Required work:
1) According to the passage below on tacrolimus and cognition, where was the study presented?
2) Extend the passage on tacrolimus and cognition below by a few sentences, picking up right after its final sentence.

The study, which used the reportedly less expensive and less time-consuming NIH Toolbox Cognition Battery of tests instead of traditional neuropsychiatric assessments, was presented virtually at the American Transplant Congress.
“As we are all know, tacrolimus has many adverse effects,” William S. Asch, MD, PhD, associate professor of medicine and surgery at the Yale New Haven Transplantation Center, said. “Hypertension, tremor, alopecia and new onset diabetes are commonly reported by our patients, and we are ever concerned about the effects of calcineurin inhibitors [CNIs] with regard to their nephrotoxicity. Accelerated cardiovascular disease is also a significant long-term concern.”
According to Asch, cognitive impairment may also be a concern with calcineurin inhibitors, but it is likely underappreciated due to lack of accurate reporting from patients and challenges of studying the condition.
“Further, this cognitive impairment is potentially reversible,” he said.

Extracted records
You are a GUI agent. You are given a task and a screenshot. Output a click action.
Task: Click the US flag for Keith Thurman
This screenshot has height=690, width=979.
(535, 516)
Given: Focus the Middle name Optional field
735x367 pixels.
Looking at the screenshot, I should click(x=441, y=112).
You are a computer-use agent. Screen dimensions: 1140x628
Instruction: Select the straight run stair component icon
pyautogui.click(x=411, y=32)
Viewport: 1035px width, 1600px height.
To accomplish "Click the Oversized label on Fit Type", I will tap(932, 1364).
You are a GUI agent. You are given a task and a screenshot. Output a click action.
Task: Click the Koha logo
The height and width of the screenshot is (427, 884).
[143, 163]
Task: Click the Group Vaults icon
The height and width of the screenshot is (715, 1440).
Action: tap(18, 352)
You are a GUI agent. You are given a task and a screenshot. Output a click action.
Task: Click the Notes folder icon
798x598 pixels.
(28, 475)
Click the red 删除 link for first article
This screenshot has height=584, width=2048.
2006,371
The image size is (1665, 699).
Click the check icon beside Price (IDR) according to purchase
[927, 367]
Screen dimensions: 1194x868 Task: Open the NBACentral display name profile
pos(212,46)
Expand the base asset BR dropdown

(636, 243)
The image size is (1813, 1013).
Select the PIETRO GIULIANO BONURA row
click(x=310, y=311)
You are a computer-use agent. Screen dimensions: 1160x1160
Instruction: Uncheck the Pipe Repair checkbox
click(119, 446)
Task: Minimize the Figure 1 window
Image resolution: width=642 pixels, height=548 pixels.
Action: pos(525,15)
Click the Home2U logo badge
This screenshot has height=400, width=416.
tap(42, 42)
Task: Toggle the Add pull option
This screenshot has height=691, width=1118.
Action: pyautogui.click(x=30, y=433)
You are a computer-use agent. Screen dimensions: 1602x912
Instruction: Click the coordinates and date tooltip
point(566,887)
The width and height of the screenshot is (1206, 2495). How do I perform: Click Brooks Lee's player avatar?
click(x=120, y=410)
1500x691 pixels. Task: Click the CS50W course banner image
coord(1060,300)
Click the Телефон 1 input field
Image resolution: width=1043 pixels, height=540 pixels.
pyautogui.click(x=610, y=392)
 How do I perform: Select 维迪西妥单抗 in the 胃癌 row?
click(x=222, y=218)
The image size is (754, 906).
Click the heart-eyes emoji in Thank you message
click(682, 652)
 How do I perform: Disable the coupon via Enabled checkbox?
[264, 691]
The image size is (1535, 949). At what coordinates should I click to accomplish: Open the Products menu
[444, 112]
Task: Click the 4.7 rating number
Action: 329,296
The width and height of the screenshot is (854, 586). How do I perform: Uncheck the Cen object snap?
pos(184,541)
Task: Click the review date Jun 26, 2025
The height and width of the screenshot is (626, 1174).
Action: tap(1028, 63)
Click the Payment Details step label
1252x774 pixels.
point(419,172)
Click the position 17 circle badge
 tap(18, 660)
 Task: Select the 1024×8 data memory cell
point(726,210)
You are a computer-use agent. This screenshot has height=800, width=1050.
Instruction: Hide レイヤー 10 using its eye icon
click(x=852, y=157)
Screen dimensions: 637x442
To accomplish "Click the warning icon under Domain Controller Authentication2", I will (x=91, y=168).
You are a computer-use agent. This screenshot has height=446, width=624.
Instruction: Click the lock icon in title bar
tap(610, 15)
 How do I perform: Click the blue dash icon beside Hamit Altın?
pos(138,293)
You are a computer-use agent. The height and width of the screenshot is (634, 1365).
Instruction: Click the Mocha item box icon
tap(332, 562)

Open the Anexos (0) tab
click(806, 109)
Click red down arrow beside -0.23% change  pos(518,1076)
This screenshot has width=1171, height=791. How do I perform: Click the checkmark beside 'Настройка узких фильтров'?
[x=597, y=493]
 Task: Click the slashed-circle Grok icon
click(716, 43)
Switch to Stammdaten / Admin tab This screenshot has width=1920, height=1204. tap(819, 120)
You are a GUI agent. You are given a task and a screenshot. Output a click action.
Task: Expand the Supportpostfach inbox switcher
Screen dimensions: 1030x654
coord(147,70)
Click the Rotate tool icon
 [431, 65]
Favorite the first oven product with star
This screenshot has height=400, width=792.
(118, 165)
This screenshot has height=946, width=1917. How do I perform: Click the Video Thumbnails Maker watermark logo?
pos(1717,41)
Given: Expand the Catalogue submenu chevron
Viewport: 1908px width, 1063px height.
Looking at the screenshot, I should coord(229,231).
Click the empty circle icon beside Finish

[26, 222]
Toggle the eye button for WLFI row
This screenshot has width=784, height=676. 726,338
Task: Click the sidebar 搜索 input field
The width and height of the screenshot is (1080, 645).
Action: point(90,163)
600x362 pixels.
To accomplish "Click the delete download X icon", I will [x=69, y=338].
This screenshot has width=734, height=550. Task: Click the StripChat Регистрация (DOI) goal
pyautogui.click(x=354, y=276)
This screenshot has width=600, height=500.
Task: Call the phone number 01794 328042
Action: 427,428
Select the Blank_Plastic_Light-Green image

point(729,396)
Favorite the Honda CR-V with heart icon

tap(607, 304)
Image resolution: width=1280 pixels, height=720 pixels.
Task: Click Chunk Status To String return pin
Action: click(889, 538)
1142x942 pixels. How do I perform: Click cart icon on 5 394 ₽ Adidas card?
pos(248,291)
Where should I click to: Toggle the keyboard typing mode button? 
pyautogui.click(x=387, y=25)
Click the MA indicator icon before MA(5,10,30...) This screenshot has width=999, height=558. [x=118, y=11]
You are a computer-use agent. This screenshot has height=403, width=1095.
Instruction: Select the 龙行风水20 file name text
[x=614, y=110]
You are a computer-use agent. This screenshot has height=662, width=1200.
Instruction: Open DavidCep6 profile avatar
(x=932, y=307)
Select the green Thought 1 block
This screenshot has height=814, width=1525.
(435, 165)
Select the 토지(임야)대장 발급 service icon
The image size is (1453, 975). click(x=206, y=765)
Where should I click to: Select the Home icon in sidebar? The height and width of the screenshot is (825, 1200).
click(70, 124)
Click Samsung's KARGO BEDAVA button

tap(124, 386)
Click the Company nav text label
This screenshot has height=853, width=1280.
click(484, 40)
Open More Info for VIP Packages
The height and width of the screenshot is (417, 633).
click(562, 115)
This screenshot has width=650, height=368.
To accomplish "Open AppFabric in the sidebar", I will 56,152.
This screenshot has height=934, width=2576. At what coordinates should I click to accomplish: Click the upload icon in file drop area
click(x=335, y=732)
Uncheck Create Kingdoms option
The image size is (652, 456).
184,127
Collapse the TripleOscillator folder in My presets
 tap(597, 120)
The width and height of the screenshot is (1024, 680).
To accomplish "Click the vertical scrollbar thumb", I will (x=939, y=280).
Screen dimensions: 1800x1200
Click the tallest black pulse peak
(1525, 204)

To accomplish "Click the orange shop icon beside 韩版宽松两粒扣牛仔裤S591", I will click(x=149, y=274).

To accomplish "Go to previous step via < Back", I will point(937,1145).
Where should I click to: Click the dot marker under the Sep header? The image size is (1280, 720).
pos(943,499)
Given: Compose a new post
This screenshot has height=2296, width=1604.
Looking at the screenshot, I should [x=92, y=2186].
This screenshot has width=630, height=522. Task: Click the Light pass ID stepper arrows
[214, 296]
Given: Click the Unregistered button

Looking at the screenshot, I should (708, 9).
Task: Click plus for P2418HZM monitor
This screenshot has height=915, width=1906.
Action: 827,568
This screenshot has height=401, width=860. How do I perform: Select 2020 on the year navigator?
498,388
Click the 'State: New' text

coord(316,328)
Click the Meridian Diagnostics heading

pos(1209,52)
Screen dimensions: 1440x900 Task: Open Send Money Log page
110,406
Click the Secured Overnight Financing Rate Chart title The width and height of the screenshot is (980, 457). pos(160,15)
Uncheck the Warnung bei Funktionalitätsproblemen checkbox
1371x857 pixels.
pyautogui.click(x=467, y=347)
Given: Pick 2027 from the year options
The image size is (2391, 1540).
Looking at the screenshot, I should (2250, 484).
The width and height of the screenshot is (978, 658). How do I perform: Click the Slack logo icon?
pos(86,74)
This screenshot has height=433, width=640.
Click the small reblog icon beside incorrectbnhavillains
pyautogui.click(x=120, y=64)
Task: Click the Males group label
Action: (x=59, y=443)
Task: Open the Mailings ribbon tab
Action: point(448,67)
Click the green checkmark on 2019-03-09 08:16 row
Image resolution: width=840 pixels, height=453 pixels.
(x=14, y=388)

Answer section:
1) It was presented virtually at the American Transplant Congress.

2)
With this in mind, Asch and colleagues assessed the impact of belatacept on the cognitive function of 20 transplant recipients who discontinued immunosuppression with tacrolimus. The cohort had a mean age of 52.5 years and had been on CNI therapy for a mean of 40.6 months.
Cognitive assessments were taken before conversion to belatacept and were retested 6 months later; 11 reported neurocognitive symptoms prior to conversion.
At 6 months, cognitive improvements were seen in scores for attention and executive function (raw score improvement of 7%), episodic memory (improvement of 9%), processing speed (improvement of 11%) and the cognition fluid composite (improvement of 9%).
“Our pilot study substantiates the patient-reported perception that cognitive function is mildly impaired on CNI and that improvement is possible following conversion to belatacept” Asch concluded. “Our study also confirms that neurocognitive testing can be performed by transplant clinicians in the clinic setting using this testing platform.”
Testing takes less than an hour to complete, according to Asch, and the results can easily be exported with an ipad.